On December 2, 2016, Chase filed a proposed order to disclose the identity of the confidential informant. On December 5, 2016, the trial court ordered the State to disclose the name of the witness that same day. The State filed its answer that day, disclosing Gilliland’s name and also responding to a prior request by Defendant that the State disclose whether it had made any deals with any witnesses in exchange for testimony against Defendant. The State asserted the State had not made any deals with Gilliland for his cooperation as a witness in Defendant’s case.
Defendant’s trial was set to begin one week later on December 12, 2016. That morning, prior to the commencement of trial, Chase moved for leave to withdraw as Defendant’s counsel due to a conflict of interest. Chase explained that he had discovered the night before that his direct supervisor, Wayne Williams (Williams), represented Gilliland in an unrelated felony drug possession case in Madison County. Chase informed the court that the last docket entry in the case against Gilliland was from four days earlier, December 8, 2016, and it indicated that the State intended to file a nolle prosequi. Chase stated that Williams told him Williams had minimal contact with Gilliland and that Gilliland may have mentioned he was a confidential informant, but that the case against Gilliland was set to be dismissed because the Madison County prosecutor’s office had not been able to secure a police report. However, because the case against Gilliland was technically still ongoing and therefore Chase’s supervisor’s representation of Gilliland had not ended, Chase moved to withdraw as counsel for Defendant. The State responded that it would need to call Gilliland as a witness for both counts against Defendant, and that there could be a potential problem for Defendant regarding impeachment of Gilliland if he could not discover the disposition of the case in Madison County. The trial court took a recess to take the matter under advisement.
Defendant was represented by the public defender’s office beginning on August 13, 2014. Chase entered his appearance on Defendant’s behalf on November 22, 2016. Williams first appeared with Gilliland in court on October 10, 2016, thus the overlap in representation of Gilliland and Defendant by the public defender’s office existed at least from October 10, 2016 until Defendant’s trial date of December 12, 2016. As of that date, the State had not yet filed its nolle prosequi in Gilliland’s case, and there is no indication in the record on appeal whether or when that took place.
When proceedings resumed, Chase stated to the trial court that Defendant was not waiving any conflict of interest that Chase’s office might have with Gilliland. Chase renewed his request to withdraw. The trial court stated it did not believe a direct conflict existed given that Chase had no knowledge of the conflict until the day before and Gilliland’s case was entirely unrelated. The trial court denied Chase’s motion to withdraw.
The trial court took another recess, after which Chase again renewed his motion to withdraw and called Gilliland to testify in support of the motion. Gilliland testified that Williams appeared with him in court as his counsel on October 10, 2016, and then again on December 8, 2016. Gilliland testified that his communication with Williams was minimal and concerned "basically minimizing the bond and getting [him] out sooner." Gilliland testified that Williams told him at the court date on December 8 the case against him would be dismissed due to a lack of evidence. Gilliland testified that he told Williams he was a confidential informant, and Williams said that he did not want to hear anything about it because it could concern one of his clients.

### Material provided
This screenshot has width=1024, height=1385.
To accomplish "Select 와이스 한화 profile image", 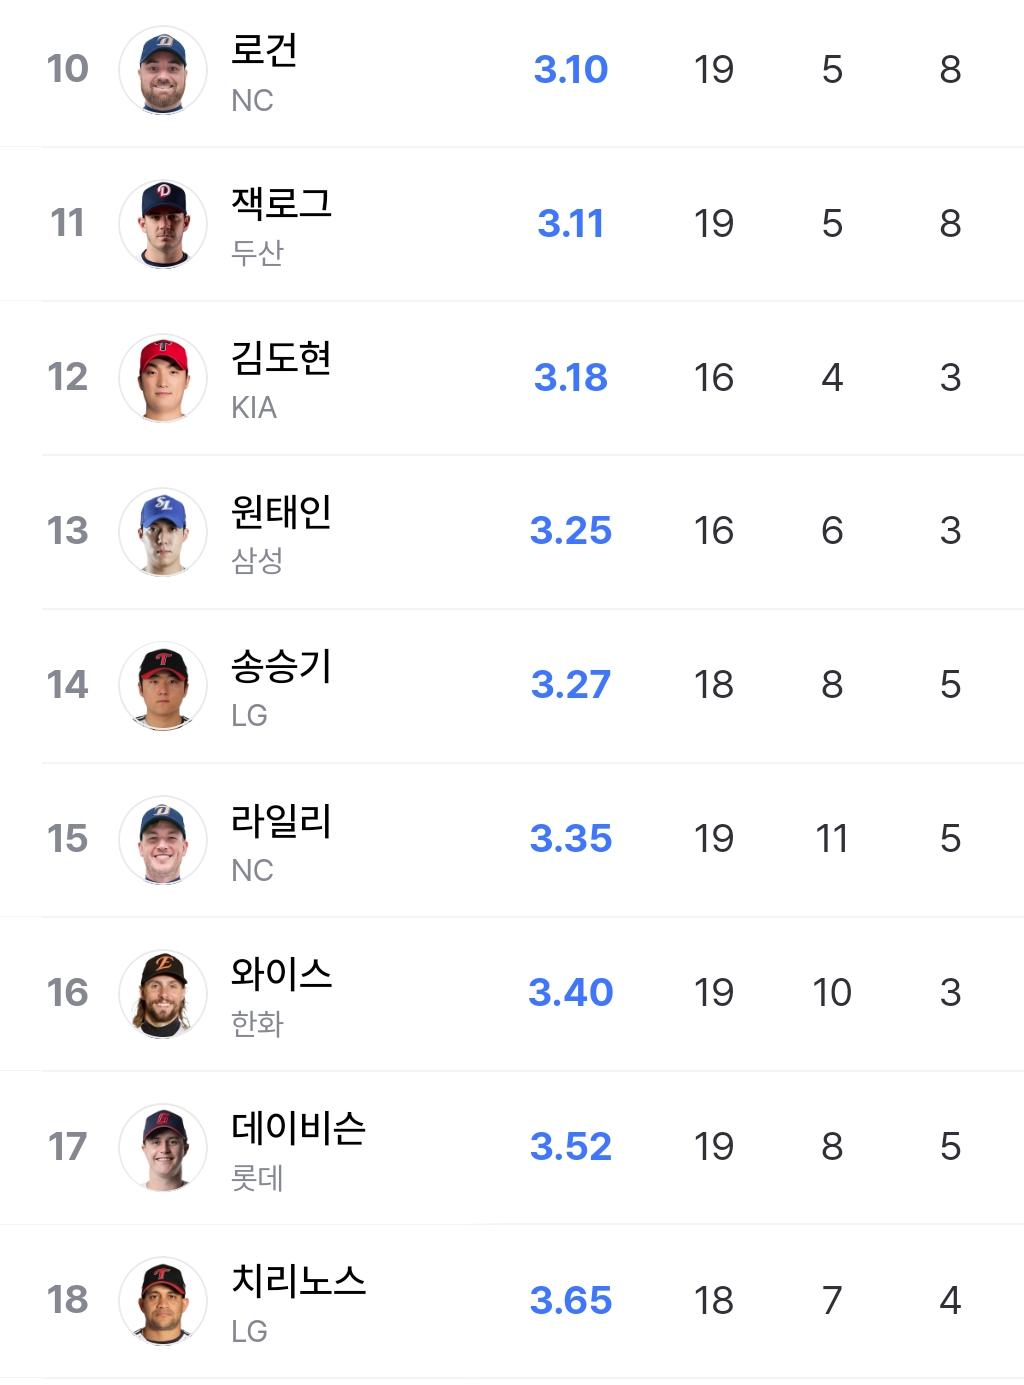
==
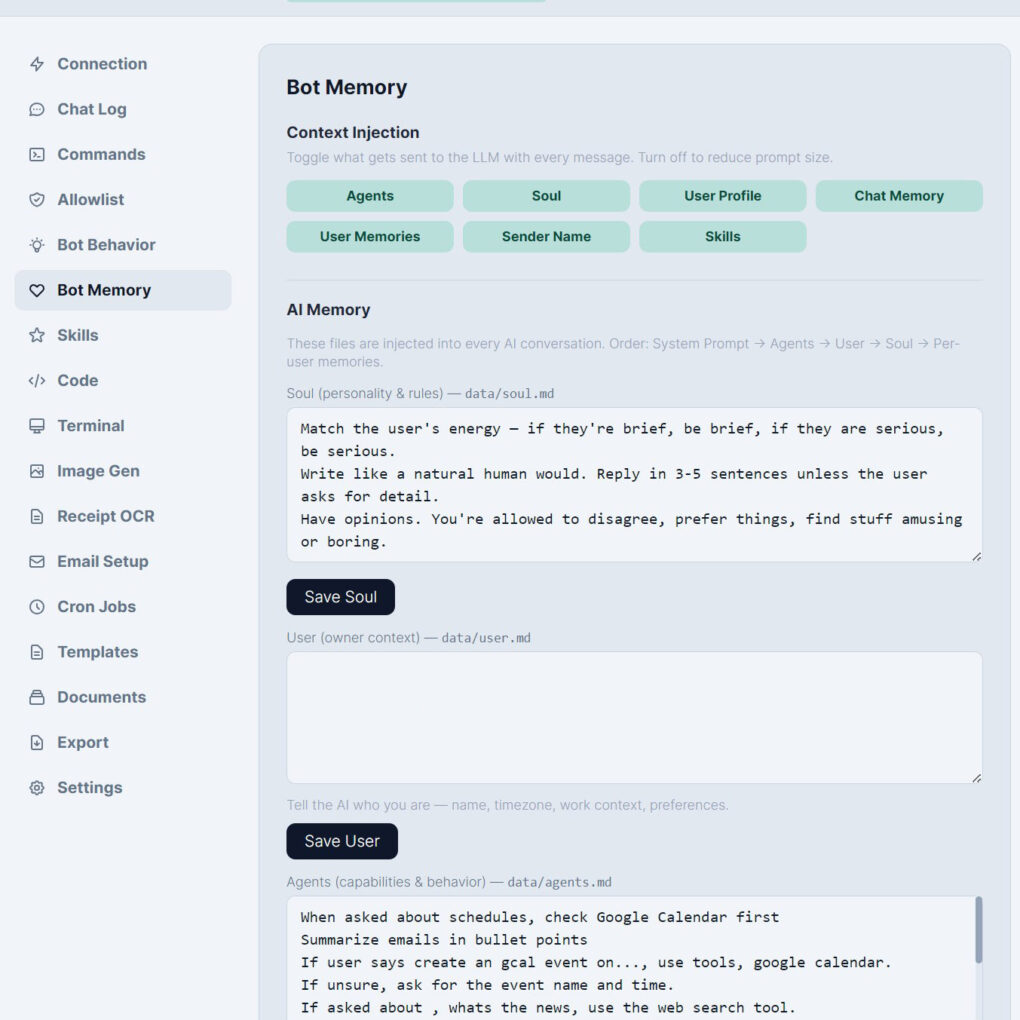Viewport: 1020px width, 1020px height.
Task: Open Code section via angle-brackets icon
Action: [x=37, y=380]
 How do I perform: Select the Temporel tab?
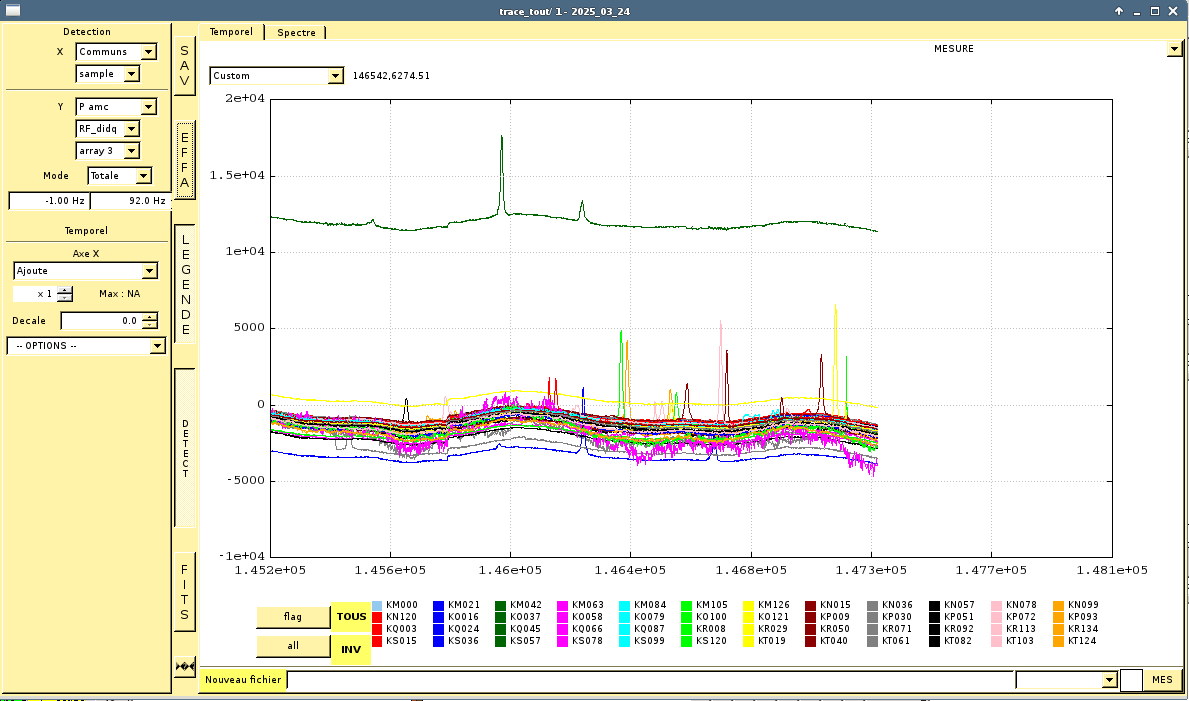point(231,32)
---
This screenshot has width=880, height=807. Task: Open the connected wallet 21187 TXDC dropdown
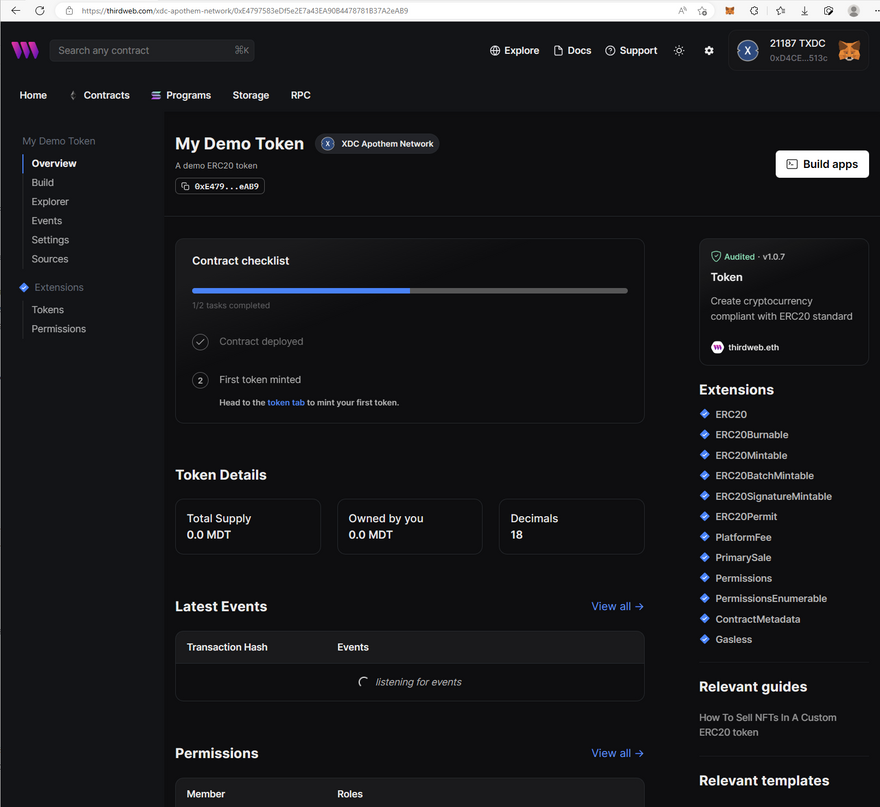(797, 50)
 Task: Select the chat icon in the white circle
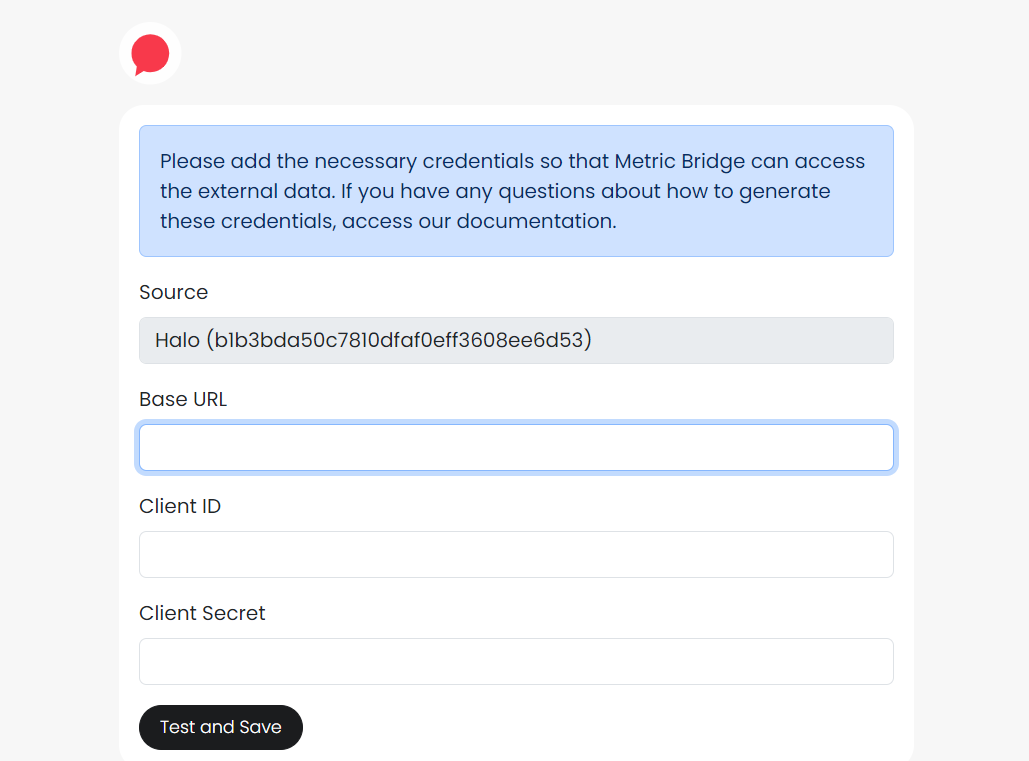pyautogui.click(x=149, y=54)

### Exercise set
[1] In the trial excerpt, substitute "break" for "recess" in the passage starting with "The trial court took another" and going on through "of his clients.".
[2] Condense the paragraph of the trial excerpt that begins "Defendant was represented by the public defender's office" into a bulleted list that keeps its main facts.
The lines have no connection to the trial excerpt.

### Written responses
[1]
The trial court took another break, after which Chase again renewed his motion to withdraw and called Gilliland to testify in support of the motion. Gilliland testified that Williams appeared with him in court as his counsel on October 10, 2016, and then again on December 8, 2016. Gilliland testified that his communication with Williams was minimal and concerned "basically minimizing the bond and getting [him] out sooner." Gilliland testified that Williams told him at the court date on December 8 the case against him would be dismissed due to a lack of evidence. Gilliland testified that he told Williams he was a confidential informant, and Williams said that he did not want to hear anything about it because it could concern one of his clients.

[2]
- The public defender's office represented Defendant beginning August 13, 2014.
- Chase entered his appearance for Defendant on November 22, 2016.
- Williams first appeared in court with Gilliland on October 10, 2016. The office therefore represented both Gilliland and Defendant at least from that date until Defendant's trial date of December 12, 2016.
- As of December 12, 2016, the State had not filed its nolle prosequi in Gilliland's case. The record on appeal does not show whether or when it did.